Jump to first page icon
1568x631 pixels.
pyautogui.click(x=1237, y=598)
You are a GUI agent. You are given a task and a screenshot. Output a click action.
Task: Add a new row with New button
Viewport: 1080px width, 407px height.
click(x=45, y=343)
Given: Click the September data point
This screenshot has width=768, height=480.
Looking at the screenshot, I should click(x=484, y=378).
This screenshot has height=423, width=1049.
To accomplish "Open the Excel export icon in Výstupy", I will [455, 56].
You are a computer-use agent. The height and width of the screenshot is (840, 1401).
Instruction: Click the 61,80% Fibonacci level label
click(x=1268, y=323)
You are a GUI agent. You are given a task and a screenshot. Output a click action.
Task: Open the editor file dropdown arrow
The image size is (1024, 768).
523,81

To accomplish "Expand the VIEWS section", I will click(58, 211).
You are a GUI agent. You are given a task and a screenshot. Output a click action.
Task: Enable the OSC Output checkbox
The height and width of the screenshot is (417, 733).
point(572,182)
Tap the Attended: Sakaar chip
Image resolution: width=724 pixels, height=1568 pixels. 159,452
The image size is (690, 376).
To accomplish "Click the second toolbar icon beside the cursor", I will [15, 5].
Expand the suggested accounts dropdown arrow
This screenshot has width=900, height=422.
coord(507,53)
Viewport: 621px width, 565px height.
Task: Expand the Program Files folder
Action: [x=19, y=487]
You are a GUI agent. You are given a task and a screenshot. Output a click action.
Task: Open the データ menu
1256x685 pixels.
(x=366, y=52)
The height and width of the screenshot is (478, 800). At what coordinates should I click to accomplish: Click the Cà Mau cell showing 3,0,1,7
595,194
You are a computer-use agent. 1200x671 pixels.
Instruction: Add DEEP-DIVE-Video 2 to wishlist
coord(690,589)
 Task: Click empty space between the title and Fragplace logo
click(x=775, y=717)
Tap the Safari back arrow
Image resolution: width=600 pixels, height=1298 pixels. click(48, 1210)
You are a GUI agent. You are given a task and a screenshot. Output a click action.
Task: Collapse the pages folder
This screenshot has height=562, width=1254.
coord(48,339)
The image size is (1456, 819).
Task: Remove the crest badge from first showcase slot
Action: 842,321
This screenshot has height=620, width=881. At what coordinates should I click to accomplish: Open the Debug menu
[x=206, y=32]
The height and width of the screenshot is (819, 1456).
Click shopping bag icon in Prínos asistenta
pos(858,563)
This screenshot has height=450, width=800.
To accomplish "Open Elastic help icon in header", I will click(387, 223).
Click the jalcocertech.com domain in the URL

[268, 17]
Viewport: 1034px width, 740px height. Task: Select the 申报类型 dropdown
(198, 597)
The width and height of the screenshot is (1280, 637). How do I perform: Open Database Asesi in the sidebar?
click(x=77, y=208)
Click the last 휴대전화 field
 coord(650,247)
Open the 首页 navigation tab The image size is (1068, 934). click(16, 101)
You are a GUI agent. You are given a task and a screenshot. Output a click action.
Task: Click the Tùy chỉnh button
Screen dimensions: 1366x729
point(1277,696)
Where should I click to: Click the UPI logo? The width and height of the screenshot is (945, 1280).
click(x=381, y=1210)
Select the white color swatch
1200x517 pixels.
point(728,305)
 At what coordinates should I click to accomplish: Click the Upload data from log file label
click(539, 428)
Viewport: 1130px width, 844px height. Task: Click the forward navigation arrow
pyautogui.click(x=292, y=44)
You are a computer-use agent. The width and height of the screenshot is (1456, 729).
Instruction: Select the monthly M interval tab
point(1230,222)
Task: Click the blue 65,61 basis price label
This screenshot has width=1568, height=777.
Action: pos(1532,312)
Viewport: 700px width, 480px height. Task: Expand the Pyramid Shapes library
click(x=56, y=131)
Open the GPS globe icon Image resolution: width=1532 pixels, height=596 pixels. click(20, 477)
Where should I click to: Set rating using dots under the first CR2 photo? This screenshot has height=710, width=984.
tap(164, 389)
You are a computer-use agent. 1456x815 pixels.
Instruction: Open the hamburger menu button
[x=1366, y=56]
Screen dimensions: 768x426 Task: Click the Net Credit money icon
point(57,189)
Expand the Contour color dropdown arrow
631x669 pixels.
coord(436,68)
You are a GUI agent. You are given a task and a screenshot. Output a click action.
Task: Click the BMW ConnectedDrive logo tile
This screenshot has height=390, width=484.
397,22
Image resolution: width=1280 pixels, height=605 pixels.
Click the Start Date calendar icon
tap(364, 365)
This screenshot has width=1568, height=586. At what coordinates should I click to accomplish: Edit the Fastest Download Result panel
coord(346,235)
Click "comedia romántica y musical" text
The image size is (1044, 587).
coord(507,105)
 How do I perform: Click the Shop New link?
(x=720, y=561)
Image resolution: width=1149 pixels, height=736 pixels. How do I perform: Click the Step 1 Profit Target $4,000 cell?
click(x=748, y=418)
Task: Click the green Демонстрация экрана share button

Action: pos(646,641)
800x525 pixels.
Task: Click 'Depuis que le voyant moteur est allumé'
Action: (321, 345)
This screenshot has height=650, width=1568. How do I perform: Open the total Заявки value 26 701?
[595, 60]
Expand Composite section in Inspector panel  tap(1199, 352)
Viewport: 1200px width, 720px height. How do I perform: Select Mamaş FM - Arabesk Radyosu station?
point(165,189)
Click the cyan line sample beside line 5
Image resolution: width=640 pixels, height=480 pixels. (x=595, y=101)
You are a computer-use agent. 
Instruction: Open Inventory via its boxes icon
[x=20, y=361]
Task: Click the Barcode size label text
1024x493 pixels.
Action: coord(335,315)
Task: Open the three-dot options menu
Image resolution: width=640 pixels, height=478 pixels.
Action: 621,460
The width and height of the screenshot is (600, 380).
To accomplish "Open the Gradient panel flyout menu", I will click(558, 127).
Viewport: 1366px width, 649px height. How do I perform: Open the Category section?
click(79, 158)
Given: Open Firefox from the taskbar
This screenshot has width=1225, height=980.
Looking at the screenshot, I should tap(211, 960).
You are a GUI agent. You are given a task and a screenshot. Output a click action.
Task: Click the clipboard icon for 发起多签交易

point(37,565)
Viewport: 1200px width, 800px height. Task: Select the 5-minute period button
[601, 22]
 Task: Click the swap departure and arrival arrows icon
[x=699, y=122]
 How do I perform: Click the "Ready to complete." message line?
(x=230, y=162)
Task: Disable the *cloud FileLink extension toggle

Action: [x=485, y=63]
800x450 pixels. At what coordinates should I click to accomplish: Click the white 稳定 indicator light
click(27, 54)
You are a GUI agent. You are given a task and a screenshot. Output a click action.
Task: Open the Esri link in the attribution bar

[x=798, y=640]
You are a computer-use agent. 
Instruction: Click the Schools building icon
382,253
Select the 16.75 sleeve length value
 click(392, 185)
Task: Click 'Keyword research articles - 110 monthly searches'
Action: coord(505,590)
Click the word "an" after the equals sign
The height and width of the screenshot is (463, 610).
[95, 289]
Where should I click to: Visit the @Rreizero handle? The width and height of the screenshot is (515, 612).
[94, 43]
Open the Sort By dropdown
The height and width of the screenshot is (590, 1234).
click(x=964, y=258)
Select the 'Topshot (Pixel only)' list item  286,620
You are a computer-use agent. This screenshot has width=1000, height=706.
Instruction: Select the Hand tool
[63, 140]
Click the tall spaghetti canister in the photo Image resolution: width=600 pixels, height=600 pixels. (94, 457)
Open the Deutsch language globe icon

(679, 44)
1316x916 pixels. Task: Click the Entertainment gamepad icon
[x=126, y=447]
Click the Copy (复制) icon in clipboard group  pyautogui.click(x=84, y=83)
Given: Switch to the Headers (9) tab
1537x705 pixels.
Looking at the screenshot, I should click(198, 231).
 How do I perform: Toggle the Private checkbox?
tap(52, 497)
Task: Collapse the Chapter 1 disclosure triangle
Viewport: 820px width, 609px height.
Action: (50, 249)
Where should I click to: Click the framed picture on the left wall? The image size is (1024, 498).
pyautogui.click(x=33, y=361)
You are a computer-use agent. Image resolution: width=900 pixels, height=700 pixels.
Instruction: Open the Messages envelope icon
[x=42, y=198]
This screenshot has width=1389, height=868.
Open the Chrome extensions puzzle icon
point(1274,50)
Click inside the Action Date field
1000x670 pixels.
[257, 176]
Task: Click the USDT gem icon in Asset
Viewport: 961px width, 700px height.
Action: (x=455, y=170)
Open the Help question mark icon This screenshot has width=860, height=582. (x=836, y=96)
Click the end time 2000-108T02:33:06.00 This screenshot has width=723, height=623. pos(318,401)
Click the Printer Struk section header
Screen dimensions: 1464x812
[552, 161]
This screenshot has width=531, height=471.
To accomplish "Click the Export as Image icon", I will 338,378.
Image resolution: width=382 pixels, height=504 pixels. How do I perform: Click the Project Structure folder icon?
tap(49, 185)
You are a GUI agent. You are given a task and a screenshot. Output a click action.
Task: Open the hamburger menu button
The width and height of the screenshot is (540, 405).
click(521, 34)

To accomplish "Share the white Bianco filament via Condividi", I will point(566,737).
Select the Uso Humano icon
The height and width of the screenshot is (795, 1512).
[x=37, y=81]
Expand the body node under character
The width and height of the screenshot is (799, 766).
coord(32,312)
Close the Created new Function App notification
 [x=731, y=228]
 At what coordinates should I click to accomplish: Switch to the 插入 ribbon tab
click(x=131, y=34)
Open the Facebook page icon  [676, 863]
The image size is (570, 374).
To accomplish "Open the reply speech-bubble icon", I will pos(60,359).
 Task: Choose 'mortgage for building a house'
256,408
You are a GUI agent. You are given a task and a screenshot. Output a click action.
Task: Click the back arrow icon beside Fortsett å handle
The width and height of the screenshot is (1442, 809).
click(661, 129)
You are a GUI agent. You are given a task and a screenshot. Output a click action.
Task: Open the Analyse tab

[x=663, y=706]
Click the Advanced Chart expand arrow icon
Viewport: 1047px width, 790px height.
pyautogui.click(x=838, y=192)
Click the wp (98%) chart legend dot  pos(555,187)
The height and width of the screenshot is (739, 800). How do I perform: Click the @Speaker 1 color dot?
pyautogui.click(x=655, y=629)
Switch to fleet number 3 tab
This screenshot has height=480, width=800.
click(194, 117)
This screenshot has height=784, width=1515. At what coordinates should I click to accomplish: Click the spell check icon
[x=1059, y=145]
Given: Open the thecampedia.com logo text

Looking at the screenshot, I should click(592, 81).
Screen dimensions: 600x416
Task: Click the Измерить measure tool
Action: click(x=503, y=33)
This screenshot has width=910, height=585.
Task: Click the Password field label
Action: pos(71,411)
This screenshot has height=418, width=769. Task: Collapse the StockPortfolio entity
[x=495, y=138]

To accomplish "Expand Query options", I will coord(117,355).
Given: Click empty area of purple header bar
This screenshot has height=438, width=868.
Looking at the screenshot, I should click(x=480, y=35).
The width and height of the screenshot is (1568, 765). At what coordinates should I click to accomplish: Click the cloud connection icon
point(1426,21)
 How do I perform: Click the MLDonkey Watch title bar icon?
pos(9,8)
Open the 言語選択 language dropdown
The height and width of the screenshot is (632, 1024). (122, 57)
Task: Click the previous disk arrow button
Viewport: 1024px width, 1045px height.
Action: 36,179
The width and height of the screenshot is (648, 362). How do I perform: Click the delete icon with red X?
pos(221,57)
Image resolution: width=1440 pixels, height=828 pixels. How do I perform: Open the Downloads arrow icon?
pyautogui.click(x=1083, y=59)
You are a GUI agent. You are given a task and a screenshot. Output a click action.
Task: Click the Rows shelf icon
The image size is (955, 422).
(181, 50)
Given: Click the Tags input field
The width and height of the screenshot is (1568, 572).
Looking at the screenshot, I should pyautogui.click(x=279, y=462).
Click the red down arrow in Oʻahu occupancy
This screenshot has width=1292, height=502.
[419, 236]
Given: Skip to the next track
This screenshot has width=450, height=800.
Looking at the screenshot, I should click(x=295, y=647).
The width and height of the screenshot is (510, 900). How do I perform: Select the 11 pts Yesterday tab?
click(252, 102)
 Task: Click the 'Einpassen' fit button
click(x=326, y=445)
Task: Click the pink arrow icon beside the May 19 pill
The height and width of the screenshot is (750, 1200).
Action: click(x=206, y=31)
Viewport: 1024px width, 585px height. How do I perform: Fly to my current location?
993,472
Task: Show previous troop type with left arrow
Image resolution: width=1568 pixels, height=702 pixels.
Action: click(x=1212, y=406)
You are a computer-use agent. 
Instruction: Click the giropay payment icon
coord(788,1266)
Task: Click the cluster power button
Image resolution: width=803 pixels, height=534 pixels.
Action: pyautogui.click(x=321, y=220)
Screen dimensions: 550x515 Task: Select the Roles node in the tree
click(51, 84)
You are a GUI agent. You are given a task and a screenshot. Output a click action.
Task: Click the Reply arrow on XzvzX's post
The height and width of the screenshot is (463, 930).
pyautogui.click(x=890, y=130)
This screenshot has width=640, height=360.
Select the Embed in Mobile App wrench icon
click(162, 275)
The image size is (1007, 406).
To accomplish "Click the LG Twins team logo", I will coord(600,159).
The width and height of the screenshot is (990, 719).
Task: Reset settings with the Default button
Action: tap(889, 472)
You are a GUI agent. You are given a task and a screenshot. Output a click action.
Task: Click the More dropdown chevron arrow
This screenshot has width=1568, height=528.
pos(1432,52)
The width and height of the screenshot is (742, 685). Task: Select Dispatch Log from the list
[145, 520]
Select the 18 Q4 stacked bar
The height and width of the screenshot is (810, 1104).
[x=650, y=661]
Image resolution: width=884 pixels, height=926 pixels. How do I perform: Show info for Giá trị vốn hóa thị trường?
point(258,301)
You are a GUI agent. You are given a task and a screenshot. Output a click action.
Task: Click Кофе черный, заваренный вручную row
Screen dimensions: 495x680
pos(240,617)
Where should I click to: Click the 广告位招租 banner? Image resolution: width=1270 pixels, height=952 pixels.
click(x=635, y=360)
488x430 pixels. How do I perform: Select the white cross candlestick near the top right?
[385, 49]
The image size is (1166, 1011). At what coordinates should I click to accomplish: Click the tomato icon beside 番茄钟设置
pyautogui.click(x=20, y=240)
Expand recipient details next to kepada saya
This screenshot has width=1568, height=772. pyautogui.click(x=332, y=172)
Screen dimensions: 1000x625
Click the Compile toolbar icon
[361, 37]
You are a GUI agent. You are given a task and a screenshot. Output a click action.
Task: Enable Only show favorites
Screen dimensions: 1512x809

=======

What you need to do =
Bring together each line above where the string "Enable" turns up.

Task response =
Task: Enable the OSC Output checkbox
Task: Enable Only show favorites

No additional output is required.